**Given instruction 1**: In the vulnerability schema text, what default value does the priority column of vuln.sources have?

**Reading text**:
* * * * *

5.2 Vulnerability Schema (vuln)

CREATE SCHEMA IF NOT EXISTS vuln;

CREATE TABLE vuln.sources (
    id UUID PRIMARY KEY DEFAULT gen_random_uuid(),
    key TEXT NOT NULL UNIQUE,
    display_name TEXT NOT NULL,
    url TEXT,
    source_type TEXT NOT NULL CHECK (source_type IN ('nvd', 'osv', 'ghsa', 'vendor', 'oval', 'custom')),
    enabled BOOLEAN NOT NULL DEFAULT TRUE,
    priority INT NOT NULL DEFAULT 100,
    config JSONB DEFAULT '{}',
    created_at TIMESTAMPTZ NOT NULL DEFAULT NOW(),
    updated_at TIMESTAMPTZ NOT NULL DEFAULT NOW()
);

CREATE TABLE vuln.feed_snapshots (
    id UUID PRIMARY KEY DEFAULT gen_random_uuid(),
    source_id UUID NOT NULL REFERENCES vuln.sources(id),
    snapshot_id TEXT NOT NULL,
    taken_at TIMESTAMPTZ NOT NULL DEFAULT NOW(),
    completed_at TIMESTAMPTZ,
    status TEXT NOT NULL DEFAULT 'pending' CHECK (status IN ('pending', 'processing', 'completed', 'failed')),
    stats JSONB DEFAULT '{}',
    checksum TEXT,
    error TEXT,
    UNIQUE (source_id, snapshot_id)
);

CREATE TABLE vuln.advisory_snapshots (
    id UUID PRIMARY KEY DEFAULT gen_random_uuid(),
    source_id UUID NOT NULL REFERENCES vuln.sources(id),
    source_advisory_id TEXT NOT NULL,
    feed_snapshot_id UUID REFERENCES vuln.feed_snapshots(id),
    imported_at TIMESTAMPTZ NOT NULL DEFAULT NOW(),
    raw_payload JSONB NOT NULL,
    payload_hash TEXT NOT NULL,
    is_latest BOOLEAN NOT NULL DEFAULT TRUE,
    UNIQUE (source_id, source_advisory_id, payload_hash)

* * * * *

**Provided records**:
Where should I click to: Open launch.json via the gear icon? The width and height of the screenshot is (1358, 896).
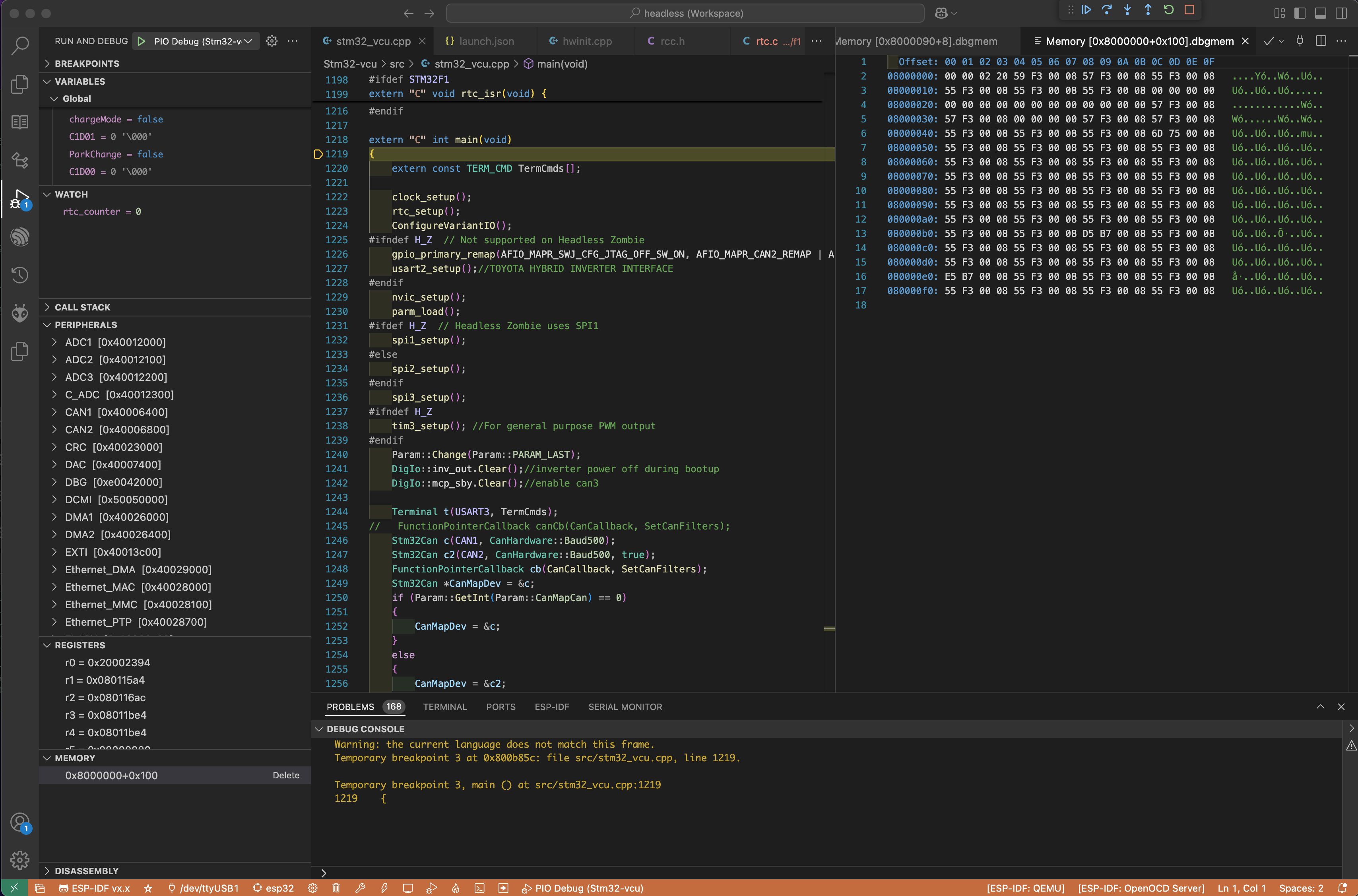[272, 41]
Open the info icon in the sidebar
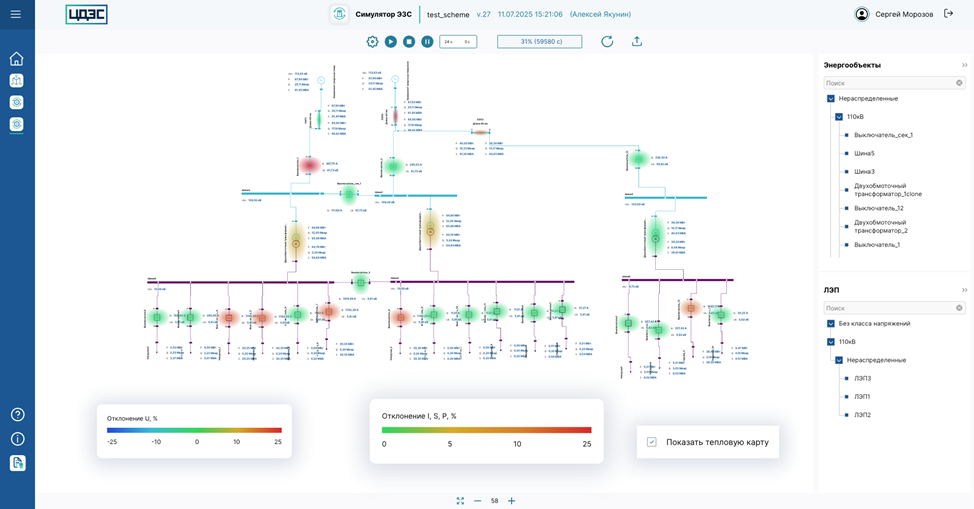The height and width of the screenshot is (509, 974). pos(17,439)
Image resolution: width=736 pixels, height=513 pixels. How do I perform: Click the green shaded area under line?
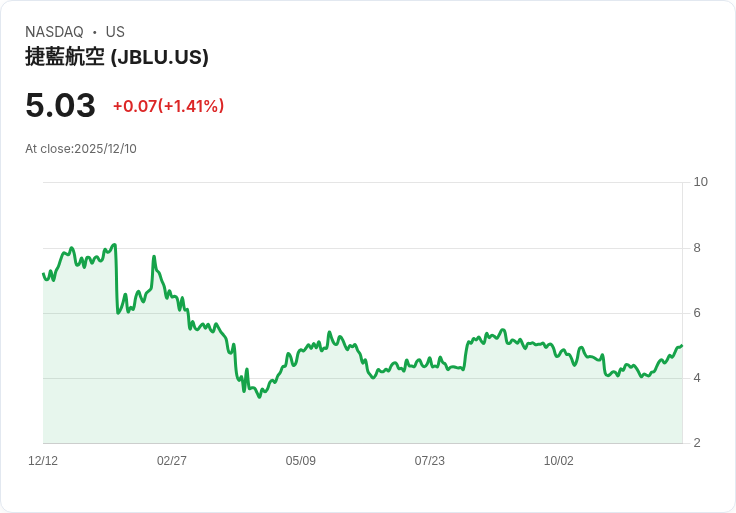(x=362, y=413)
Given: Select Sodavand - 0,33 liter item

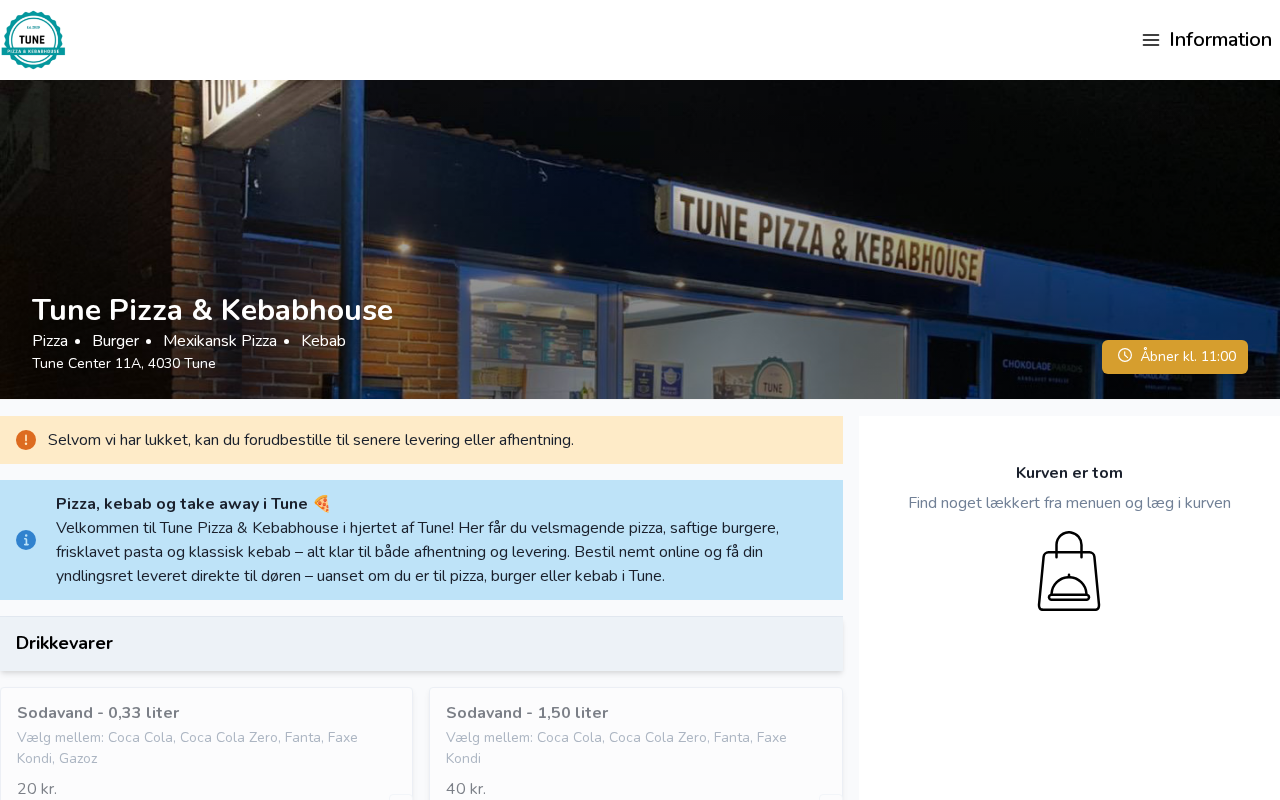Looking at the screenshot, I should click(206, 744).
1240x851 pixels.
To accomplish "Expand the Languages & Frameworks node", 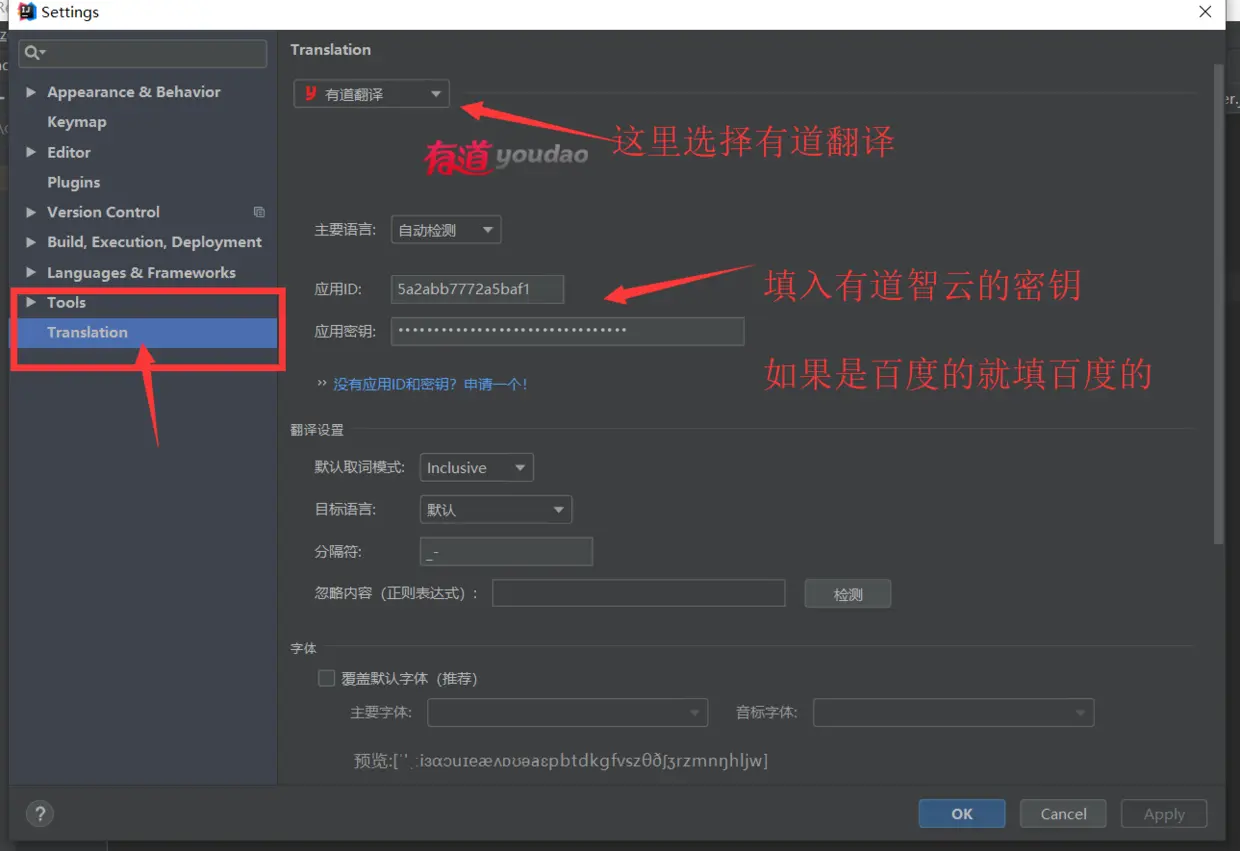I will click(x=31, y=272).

* * * * *

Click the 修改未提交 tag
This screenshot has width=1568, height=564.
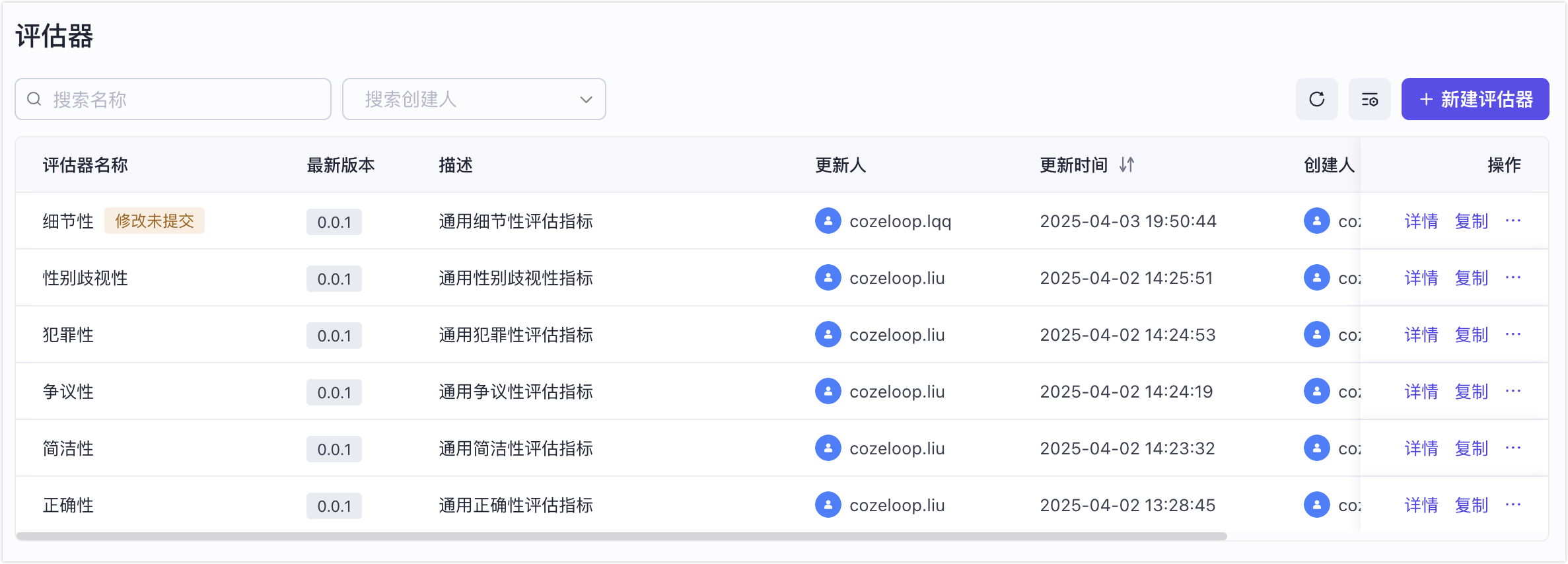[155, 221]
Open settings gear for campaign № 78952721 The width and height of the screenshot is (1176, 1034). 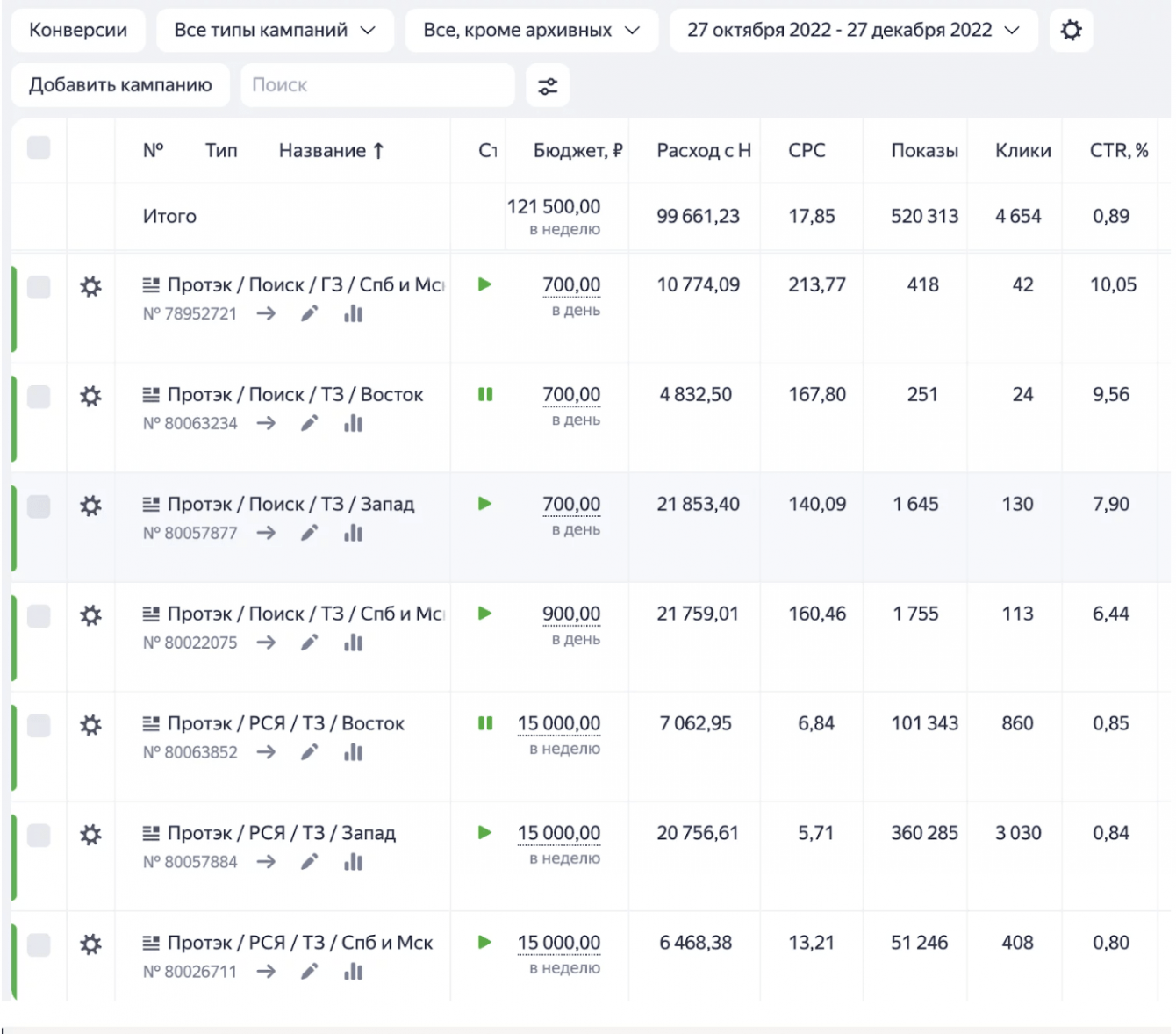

* * * * *

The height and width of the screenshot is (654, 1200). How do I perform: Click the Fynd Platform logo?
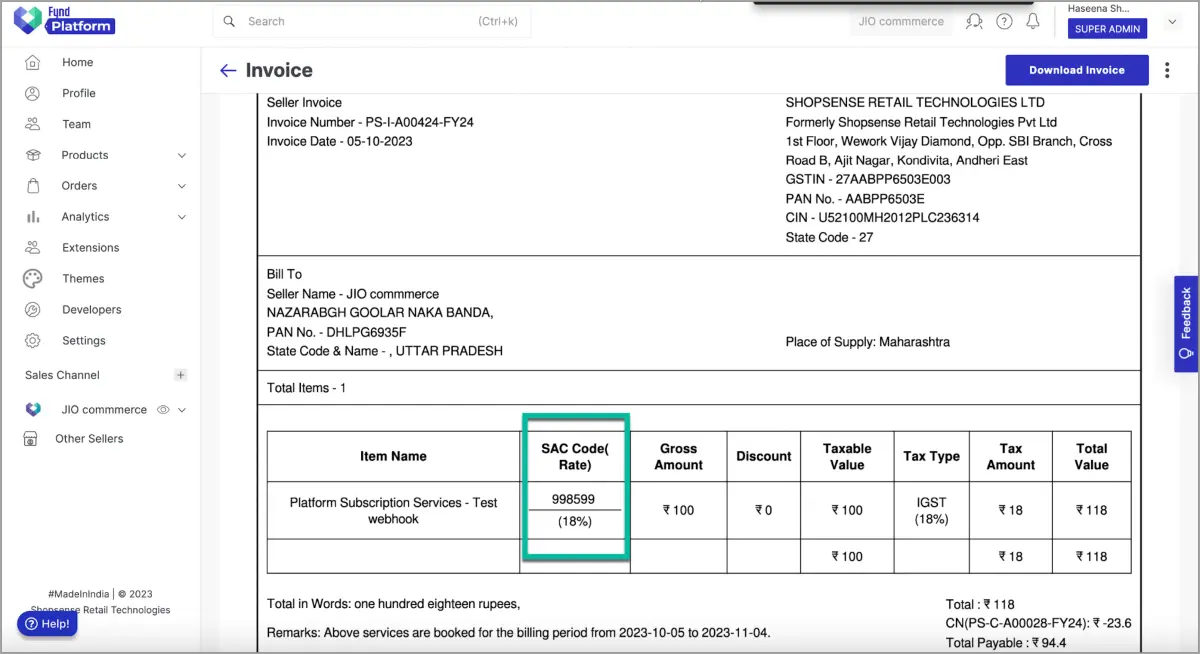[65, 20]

* * * * *

**Given instruction 2**: In the entries from the line with "Click the 修改未提交 tag" to the line with "Open settings gear", swap "screenshot" for "image" and write those lines out again with nothing else changed. Leave the pictures out.

**Reply 1**: 100

**Reply 2**:
Click the 修改未提交 tag
This image has width=1568, height=564.
[155, 221]
Open settings gear for campaign № 78952721 The width and height of the image is (1176, 1034). 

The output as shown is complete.